→ **Task directions**
Every line below that holds the string "icon" should be copied out.

→ **Records to process**
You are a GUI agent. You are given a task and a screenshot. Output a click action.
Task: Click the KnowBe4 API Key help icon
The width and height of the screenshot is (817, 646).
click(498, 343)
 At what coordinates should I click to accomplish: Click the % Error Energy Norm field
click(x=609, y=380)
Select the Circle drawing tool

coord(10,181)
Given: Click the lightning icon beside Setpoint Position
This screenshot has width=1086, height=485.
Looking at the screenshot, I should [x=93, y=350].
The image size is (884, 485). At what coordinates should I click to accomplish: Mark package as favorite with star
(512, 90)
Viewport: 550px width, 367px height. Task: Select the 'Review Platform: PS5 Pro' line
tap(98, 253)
...
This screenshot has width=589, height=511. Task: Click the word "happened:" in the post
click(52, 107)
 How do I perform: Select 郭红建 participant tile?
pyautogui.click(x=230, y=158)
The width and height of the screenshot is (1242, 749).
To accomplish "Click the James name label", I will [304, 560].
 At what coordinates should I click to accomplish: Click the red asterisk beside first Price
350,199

→ **Reply**
Task: Click the KnowBe4 API Key help icon
Given: Click the lightning icon beside Setpoint Position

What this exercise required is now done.